§ **SOURCE RECORDS**
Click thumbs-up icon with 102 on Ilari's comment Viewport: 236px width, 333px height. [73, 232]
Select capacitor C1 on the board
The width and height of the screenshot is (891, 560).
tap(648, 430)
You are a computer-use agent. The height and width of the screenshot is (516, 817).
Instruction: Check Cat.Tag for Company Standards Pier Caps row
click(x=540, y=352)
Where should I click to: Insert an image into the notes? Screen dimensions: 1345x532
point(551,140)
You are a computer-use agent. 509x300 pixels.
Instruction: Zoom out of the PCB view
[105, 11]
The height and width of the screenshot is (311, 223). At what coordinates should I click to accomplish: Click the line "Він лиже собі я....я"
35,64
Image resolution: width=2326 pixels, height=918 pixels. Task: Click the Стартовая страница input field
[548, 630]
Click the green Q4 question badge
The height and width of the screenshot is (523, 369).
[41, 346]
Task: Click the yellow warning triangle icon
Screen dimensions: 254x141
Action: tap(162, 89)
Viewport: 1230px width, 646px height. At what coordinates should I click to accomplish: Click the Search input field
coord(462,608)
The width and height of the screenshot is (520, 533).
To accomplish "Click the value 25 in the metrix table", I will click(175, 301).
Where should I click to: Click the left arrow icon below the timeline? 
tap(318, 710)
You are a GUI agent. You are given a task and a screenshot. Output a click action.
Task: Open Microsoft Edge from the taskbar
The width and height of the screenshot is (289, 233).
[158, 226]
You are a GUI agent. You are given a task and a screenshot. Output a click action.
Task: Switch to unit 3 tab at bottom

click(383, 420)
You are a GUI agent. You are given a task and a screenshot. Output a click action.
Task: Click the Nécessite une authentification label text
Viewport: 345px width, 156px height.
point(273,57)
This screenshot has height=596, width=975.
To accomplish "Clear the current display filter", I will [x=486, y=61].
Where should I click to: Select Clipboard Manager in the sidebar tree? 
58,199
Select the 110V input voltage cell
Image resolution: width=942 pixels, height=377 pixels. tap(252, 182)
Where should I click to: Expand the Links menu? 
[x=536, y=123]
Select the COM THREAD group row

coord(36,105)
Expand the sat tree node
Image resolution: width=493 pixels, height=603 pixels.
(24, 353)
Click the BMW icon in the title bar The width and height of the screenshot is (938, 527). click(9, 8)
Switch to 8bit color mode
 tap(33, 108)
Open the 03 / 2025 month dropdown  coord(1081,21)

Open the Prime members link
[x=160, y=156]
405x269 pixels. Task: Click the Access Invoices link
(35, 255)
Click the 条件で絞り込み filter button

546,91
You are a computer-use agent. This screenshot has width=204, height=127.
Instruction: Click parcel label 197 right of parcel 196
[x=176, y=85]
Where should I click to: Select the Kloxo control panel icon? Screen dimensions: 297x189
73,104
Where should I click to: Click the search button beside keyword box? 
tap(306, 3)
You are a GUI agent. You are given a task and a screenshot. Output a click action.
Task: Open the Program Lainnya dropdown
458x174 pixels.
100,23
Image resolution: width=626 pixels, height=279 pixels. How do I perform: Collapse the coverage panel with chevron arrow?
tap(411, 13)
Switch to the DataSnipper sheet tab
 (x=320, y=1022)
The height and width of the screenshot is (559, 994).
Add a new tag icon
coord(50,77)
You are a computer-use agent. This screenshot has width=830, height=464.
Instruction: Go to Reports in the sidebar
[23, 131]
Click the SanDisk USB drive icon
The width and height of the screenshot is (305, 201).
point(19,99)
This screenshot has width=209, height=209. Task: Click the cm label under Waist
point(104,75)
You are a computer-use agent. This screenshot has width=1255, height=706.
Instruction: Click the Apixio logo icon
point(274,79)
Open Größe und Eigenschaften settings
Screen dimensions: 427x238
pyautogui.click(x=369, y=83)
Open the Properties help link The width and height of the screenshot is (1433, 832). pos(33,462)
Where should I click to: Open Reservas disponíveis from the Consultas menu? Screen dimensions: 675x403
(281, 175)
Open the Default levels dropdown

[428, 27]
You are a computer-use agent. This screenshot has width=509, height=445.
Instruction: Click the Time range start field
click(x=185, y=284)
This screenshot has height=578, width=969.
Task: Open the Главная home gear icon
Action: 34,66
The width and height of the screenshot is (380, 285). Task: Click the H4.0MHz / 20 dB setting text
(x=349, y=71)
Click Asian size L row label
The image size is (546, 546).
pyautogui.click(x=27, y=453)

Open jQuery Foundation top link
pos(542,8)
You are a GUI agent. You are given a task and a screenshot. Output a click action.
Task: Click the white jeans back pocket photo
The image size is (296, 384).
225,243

§ **GIVEN PROBLEM**
Turn every line of the items above into a numbered list, leaving out any blank lines.

§ **ANSWER TO THIS TASK**
1. Click thumbs-up icon with 102 on Ilari's comment Viewport: 236px width, 333px height. [73, 232]
2. Select capacitor C1 on the board
3. The width and height of the screenshot is (891, 560).
4. tap(648, 430)
5. You are a computer-use agent. The height and width of the screenshot is (516, 817).
6. Instruction: Check Cat.Tag for Company Standards Pier Caps row
7. click(x=540, y=352)
8. Where should I click to: Insert an image into the notes? Screen dimensions: 1345x532
9. point(551,140)
10. You are a computer-use agent. 509x300 pixels.
11. Instruction: Zoom out of the PCB view
12. [105, 11]
13. The height and width of the screenshot is (311, 223). At what coordinates should I click to accomplish: Click the line "Він лиже собі я....я"
14. 35,64
15. Image resolution: width=2326 pixels, height=918 pixels. Task: Click the Стартовая страница input field
16. [548, 630]
17. Click the green Q4 question badge
18. The height and width of the screenshot is (523, 369).
19. [41, 346]
20. Task: Click the yellow warning triangle icon
21. Screen dimensions: 254x141
22. Action: tap(162, 89)
23. Viewport: 1230px width, 646px height. At what coordinates should I click to accomplish: Click the Search input field
24. coord(462,608)
25. The width and height of the screenshot is (520, 533).
26. To accomplish "Click the value 25 in the metrix table", I will click(175, 301).
27. Where should I click to: Click the left arrow icon below the timeline? 
28. tap(318, 710)
29. You are a GUI agent. You are given a task and a screenshot. Output a click action.
30. Task: Open Microsoft Edge from the taskbar
31. The width and height of the screenshot is (289, 233).
32. [158, 226]
33. You are a GUI agent. You are given a task and a screenshot. Output a click action.
34. Task: Switch to unit 3 tab at bottom
35. click(383, 420)
36. You are a GUI agent. You are given a task and a screenshot. Output a click action.
37. Task: Click the Nécessite une authentification label text
38. Viewport: 345px width, 156px height.
39. point(273,57)
40. This screenshot has height=596, width=975.
41. To accomplish "Clear the current display filter", I will [x=486, y=61].
42. Where should I click to: Select Clipboard Manager in the sidebar tree? 
43. 58,199
44. Select the 110V input voltage cell
45. Image resolution: width=942 pixels, height=377 pixels. tap(252, 182)
46. Where should I click to: Expand the Links menu? 
47. [x=536, y=123]
48. Select the COM THREAD group row
49. coord(36,105)
50. Expand the sat tree node
51. Image resolution: width=493 pixels, height=603 pixels.
52. (24, 353)
53. Click the BMW icon in the title bar The width and height of the screenshot is (938, 527). click(9, 8)
54. Switch to 8bit color mode
55.  tap(33, 108)
56. Open the 03 / 2025 month dropdown  coord(1081,21)
57. Open the Prime members link
58. [x=160, y=156]
59. 405x269 pixels. Task: Click the Access Invoices link
60. (35, 255)
61. Click the 条件で絞り込み filter button
62. 546,91
63. You are a computer-use agent. This screenshot has width=204, height=127.
64. Instruction: Click parcel label 197 right of parcel 196
65. [x=176, y=85]
66. Where should I click to: Select the Kloxo control panel icon? Screen dimensions: 297x189
67. 73,104
68. Where should I click to: Click the search button beside keyword box? 
69. tap(306, 3)
70. You are a GUI agent. You are given a task and a screenshot. Output a click action.
71. Task: Open the Program Lainnya dropdown
72. 458x174 pixels.
73. 100,23
74. Image resolution: width=626 pixels, height=279 pixels. How do I perform: Collapse the coverage panel with chevron arrow?
75. tap(411, 13)
76. Switch to the DataSnipper sheet tab
77.  (x=320, y=1022)
78. The height and width of the screenshot is (559, 994).
79. Add a new tag icon
80. coord(50,77)
81. You are a computer-use agent. This screenshot has width=830, height=464.
82. Instruction: Go to Reports in the sidebar
83. [23, 131]
84. Click the SanDisk USB drive icon
85. The width and height of the screenshot is (305, 201).
86. point(19,99)
87. This screenshot has width=209, height=209. Task: Click the cm label under Waist
88. point(104,75)
89. You are a computer-use agent. This screenshot has width=1255, height=706.
90. Instruction: Click the Apixio logo icon
91. point(274,79)
92. Open Größe und Eigenschaften settings
93. Screen dimensions: 427x238
94. pyautogui.click(x=369, y=83)
95. Open the Properties help link The width and height of the screenshot is (1433, 832). pos(33,462)
96. Where should I click to: Open Reservas disponíveis from the Consultas menu? Screen dimensions: 675x403
97. (281, 175)
98. Open the Default levels dropdown
99. [428, 27]
100. You are a computer-use agent. This screenshot has width=509, height=445.
101. Instruction: Click the Time range start field
102. click(x=185, y=284)
103. This screenshot has height=578, width=969.
104. Task: Open the Главная home gear icon
105. Action: 34,66
106. The width and height of the screenshot is (380, 285). Task: Click the H4.0MHz / 20 dB setting text
107. (x=349, y=71)
108. Click Asian size L row label
109. The image size is (546, 546).
110. pyautogui.click(x=27, y=453)
111. Open jQuery Foundation top link
112. pos(542,8)
113. You are a GUI agent. You are given a task and a screenshot. Output a click action.
114. Task: Click the white jeans back pocket photo
115. The image size is (296, 384).
116. 225,243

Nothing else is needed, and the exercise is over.